**STATED TASK**
Starting at the first line of the records and ending with the line that contains "Action: [x=244, y=135]", swap "computer-use agent" for "desktop agent" and write those lines out again with nothing else changed.

** START INPUT **

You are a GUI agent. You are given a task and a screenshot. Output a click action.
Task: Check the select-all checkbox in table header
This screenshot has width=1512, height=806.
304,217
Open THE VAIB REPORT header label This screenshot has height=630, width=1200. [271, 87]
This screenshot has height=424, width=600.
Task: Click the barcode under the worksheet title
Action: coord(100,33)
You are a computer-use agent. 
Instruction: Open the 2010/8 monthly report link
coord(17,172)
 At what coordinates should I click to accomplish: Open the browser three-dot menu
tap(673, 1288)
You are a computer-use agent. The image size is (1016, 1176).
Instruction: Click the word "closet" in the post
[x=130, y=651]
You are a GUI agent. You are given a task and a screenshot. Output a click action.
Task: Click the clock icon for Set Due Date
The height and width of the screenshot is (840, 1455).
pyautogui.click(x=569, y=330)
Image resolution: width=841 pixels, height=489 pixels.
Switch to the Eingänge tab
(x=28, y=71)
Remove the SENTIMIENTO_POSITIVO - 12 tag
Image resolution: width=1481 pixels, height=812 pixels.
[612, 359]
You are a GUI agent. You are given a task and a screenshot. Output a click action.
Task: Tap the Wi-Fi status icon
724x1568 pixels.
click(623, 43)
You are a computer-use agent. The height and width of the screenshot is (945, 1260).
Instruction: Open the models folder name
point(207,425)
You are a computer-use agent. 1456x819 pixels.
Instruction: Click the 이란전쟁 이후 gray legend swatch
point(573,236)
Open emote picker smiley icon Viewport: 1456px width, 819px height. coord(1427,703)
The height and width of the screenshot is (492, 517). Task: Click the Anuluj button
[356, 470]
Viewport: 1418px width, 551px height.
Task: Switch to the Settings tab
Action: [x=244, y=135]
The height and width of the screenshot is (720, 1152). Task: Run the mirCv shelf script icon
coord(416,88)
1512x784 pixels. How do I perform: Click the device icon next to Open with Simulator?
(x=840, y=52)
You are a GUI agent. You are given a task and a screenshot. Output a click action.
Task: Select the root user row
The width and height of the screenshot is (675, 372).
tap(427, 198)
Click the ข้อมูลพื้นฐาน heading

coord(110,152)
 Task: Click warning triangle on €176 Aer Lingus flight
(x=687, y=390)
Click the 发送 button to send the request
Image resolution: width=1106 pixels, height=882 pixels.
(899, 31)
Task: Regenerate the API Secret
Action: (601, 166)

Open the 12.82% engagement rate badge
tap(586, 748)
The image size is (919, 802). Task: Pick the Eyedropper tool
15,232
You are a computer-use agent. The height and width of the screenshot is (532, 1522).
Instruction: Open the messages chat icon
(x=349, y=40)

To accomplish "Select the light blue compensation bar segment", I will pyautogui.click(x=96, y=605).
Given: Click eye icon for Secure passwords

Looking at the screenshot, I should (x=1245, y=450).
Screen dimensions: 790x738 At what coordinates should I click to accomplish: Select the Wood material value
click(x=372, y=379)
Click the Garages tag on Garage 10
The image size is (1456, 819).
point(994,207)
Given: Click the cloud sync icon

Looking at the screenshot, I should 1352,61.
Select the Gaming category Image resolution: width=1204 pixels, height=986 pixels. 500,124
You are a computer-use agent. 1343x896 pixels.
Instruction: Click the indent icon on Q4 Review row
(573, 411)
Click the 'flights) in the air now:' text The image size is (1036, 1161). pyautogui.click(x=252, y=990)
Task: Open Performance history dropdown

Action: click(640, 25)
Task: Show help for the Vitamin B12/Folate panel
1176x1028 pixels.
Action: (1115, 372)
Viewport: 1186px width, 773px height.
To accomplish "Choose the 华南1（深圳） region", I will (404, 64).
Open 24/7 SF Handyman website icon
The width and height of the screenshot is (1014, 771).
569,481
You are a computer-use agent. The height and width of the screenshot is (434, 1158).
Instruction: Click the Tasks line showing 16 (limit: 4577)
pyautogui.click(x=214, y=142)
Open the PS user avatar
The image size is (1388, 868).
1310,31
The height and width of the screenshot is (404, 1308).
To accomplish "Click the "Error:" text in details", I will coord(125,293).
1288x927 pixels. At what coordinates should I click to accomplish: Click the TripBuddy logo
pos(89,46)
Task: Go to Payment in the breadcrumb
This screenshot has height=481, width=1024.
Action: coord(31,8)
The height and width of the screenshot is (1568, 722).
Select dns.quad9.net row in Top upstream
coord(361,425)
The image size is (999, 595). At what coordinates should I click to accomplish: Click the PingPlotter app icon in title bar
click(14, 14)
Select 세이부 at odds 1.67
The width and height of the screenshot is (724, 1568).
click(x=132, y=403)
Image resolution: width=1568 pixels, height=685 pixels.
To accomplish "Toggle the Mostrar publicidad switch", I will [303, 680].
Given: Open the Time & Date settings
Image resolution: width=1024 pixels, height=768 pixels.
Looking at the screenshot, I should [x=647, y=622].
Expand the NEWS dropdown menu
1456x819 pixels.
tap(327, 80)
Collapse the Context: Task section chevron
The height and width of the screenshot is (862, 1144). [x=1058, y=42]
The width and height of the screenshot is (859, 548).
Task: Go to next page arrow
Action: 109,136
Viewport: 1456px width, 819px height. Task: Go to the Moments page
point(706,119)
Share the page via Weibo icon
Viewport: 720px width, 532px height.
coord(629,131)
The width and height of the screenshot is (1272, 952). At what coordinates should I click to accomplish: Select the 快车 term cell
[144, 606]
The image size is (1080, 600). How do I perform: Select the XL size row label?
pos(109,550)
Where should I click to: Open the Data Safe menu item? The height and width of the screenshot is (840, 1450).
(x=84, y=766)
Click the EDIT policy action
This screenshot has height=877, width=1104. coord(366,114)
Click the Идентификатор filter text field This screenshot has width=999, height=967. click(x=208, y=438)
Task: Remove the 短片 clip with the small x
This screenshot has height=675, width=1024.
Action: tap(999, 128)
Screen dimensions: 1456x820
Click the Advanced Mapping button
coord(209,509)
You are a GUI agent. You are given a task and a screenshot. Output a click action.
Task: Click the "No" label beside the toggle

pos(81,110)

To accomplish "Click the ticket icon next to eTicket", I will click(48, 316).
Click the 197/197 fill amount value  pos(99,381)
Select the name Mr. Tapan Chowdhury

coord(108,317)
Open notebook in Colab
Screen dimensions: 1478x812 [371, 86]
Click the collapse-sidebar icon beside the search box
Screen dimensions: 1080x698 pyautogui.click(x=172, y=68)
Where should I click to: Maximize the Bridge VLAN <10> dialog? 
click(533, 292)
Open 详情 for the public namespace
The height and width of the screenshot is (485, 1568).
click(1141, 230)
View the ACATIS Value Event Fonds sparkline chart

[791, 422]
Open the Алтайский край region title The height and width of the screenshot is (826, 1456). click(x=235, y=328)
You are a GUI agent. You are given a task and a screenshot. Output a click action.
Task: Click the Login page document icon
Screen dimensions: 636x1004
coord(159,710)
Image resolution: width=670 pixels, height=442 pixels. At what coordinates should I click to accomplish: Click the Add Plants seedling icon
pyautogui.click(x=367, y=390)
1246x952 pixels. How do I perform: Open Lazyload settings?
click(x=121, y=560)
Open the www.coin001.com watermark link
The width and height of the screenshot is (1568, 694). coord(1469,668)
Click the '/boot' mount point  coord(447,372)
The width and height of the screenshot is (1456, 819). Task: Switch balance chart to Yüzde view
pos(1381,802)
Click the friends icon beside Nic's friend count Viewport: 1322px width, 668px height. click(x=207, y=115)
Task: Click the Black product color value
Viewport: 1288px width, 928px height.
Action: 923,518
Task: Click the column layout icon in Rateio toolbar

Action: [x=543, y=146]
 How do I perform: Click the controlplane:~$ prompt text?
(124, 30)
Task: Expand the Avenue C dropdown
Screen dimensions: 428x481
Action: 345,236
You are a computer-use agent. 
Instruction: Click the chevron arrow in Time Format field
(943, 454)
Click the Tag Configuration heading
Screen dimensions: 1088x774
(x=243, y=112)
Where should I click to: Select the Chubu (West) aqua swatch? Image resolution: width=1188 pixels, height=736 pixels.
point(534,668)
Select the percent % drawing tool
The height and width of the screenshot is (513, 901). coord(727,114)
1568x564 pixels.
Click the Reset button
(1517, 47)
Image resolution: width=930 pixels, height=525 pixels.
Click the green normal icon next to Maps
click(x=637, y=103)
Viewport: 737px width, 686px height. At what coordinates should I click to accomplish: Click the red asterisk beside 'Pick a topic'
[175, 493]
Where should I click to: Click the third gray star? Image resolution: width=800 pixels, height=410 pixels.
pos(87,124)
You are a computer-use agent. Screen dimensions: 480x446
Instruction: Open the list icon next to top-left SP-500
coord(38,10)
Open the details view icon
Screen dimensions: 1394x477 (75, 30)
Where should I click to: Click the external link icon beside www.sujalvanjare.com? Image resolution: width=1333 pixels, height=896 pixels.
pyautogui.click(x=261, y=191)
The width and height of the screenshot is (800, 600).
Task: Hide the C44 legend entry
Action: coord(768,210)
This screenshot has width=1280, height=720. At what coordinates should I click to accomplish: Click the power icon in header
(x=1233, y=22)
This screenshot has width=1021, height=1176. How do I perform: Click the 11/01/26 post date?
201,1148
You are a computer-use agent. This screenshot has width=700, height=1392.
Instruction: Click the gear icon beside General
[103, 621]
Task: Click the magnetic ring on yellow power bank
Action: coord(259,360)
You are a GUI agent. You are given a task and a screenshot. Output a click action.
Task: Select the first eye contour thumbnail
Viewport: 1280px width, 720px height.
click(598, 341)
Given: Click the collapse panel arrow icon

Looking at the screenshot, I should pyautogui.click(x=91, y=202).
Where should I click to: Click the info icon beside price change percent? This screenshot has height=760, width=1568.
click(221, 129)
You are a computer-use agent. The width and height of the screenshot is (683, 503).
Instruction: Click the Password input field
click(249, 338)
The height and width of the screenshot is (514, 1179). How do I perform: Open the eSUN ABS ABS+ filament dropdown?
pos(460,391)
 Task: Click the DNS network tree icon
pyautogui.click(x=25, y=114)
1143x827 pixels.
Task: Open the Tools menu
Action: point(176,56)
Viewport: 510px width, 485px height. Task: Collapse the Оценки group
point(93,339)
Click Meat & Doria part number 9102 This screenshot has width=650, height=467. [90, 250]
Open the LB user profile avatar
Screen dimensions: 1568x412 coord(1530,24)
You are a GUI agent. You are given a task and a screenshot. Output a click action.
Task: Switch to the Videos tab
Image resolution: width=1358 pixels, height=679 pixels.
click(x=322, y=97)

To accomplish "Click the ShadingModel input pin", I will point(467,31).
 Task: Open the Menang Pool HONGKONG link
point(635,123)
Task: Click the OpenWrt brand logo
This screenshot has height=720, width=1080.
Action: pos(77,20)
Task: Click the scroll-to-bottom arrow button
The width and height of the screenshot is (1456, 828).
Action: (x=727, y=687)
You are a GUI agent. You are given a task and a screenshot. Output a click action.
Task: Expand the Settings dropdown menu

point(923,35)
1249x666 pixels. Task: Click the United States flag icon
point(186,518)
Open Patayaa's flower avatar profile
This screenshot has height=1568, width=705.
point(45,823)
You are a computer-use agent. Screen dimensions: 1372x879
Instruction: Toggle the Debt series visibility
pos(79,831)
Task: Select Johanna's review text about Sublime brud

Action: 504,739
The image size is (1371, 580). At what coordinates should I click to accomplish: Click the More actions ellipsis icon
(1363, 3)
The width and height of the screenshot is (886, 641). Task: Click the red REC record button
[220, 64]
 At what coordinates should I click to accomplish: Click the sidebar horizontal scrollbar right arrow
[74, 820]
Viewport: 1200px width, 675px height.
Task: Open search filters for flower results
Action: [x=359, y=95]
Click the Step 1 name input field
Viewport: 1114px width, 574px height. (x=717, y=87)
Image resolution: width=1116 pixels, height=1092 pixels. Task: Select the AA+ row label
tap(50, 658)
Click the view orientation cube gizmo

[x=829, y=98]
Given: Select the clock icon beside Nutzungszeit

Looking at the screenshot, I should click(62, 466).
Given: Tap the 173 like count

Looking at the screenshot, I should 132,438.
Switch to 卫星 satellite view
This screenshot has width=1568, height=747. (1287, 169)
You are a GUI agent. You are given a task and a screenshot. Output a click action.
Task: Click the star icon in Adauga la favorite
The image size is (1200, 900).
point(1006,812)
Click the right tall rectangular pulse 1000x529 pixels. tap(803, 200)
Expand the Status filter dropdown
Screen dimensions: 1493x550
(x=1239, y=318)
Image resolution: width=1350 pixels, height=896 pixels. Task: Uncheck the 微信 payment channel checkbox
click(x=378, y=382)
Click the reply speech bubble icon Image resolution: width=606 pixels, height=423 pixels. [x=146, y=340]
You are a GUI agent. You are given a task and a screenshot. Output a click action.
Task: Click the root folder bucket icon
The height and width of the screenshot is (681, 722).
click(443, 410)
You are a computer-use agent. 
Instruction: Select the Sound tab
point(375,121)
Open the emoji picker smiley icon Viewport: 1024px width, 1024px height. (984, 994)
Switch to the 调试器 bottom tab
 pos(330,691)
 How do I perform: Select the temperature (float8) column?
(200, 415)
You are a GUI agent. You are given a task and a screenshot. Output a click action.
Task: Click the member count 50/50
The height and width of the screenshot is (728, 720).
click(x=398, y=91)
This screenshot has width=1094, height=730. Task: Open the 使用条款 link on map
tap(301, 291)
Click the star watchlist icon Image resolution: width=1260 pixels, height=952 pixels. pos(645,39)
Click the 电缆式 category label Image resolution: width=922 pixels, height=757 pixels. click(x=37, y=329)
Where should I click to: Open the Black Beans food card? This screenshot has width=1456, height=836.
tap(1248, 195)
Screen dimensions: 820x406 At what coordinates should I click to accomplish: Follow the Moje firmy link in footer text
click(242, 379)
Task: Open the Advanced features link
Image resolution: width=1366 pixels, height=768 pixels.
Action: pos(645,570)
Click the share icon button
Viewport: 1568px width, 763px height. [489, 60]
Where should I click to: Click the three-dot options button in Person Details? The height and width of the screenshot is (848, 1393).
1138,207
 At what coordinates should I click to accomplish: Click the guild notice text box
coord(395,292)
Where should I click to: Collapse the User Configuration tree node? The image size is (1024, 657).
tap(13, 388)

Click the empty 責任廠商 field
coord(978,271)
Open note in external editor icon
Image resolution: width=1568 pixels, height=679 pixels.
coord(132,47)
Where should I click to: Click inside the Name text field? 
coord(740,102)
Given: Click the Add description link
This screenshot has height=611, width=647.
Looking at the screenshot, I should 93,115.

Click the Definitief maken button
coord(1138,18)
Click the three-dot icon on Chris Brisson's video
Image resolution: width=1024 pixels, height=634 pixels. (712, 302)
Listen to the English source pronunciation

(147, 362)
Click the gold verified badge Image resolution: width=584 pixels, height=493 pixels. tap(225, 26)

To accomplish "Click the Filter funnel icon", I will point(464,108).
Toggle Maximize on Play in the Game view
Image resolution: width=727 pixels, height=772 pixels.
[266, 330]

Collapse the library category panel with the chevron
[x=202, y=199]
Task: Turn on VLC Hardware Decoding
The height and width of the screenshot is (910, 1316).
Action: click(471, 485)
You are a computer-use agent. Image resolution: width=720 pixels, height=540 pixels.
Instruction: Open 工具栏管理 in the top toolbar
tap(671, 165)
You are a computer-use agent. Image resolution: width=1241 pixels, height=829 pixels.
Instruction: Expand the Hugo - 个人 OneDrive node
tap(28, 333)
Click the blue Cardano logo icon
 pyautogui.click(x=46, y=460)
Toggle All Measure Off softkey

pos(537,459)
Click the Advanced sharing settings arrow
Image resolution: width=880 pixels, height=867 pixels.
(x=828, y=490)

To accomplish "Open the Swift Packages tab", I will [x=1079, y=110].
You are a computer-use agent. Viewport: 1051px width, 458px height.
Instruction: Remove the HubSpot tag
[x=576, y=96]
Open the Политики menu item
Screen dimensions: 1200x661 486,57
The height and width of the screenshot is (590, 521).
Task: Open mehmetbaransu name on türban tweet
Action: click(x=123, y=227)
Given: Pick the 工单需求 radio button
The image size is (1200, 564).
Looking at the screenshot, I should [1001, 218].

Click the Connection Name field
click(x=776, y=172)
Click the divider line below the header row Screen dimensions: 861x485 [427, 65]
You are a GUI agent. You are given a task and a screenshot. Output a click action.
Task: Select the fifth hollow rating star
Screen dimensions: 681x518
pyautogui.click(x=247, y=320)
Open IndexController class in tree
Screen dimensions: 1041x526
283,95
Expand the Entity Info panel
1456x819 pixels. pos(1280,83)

** END INPUT **

**RESPONSE**
You are a GUI agent. You are given a task and a screenshot. Output a click action.
Task: Check the select-all checkbox in table header
This screenshot has width=1512, height=806.
304,217
Open THE VAIB REPORT header label This screenshot has height=630, width=1200. [271, 87]
This screenshot has height=424, width=600.
Task: Click the barcode under the worksheet title
Action: coord(100,33)
You are a desktop agent. 
Instruction: Open the 2010/8 monthly report link
coord(17,172)
 At what coordinates should I click to accomplish: Open the browser three-dot menu
tap(673, 1288)
You are a desktop agent. The image size is (1016, 1176).
Instruction: Click the word "closet" in the post
[x=130, y=651]
You are a GUI agent. You are given a task and a screenshot. Output a click action.
Task: Click the clock icon for Set Due Date
The height and width of the screenshot is (840, 1455).
pyautogui.click(x=569, y=330)
Image resolution: width=841 pixels, height=489 pixels.
Switch to the Eingänge tab
(x=28, y=71)
Remove the SENTIMIENTO_POSITIVO - 12 tag
Image resolution: width=1481 pixels, height=812 pixels.
[612, 359]
You are a GUI agent. You are given a task and a screenshot. Output a click action.
Task: Tap the Wi-Fi status icon
724x1568 pixels.
click(623, 43)
You are a desktop agent. The height and width of the screenshot is (945, 1260).
Instruction: Open the models folder name
point(207,425)
You are a desktop agent. 1456x819 pixels.
Instruction: Click the 이란전쟁 이후 gray legend swatch
point(573,236)
Open emote picker smiley icon Viewport: 1456px width, 819px height. coord(1427,703)
The height and width of the screenshot is (492, 517). Task: Click the Anuluj button
[356, 470]
Viewport: 1418px width, 551px height.
Task: Switch to the Settings tab
Action: [x=244, y=135]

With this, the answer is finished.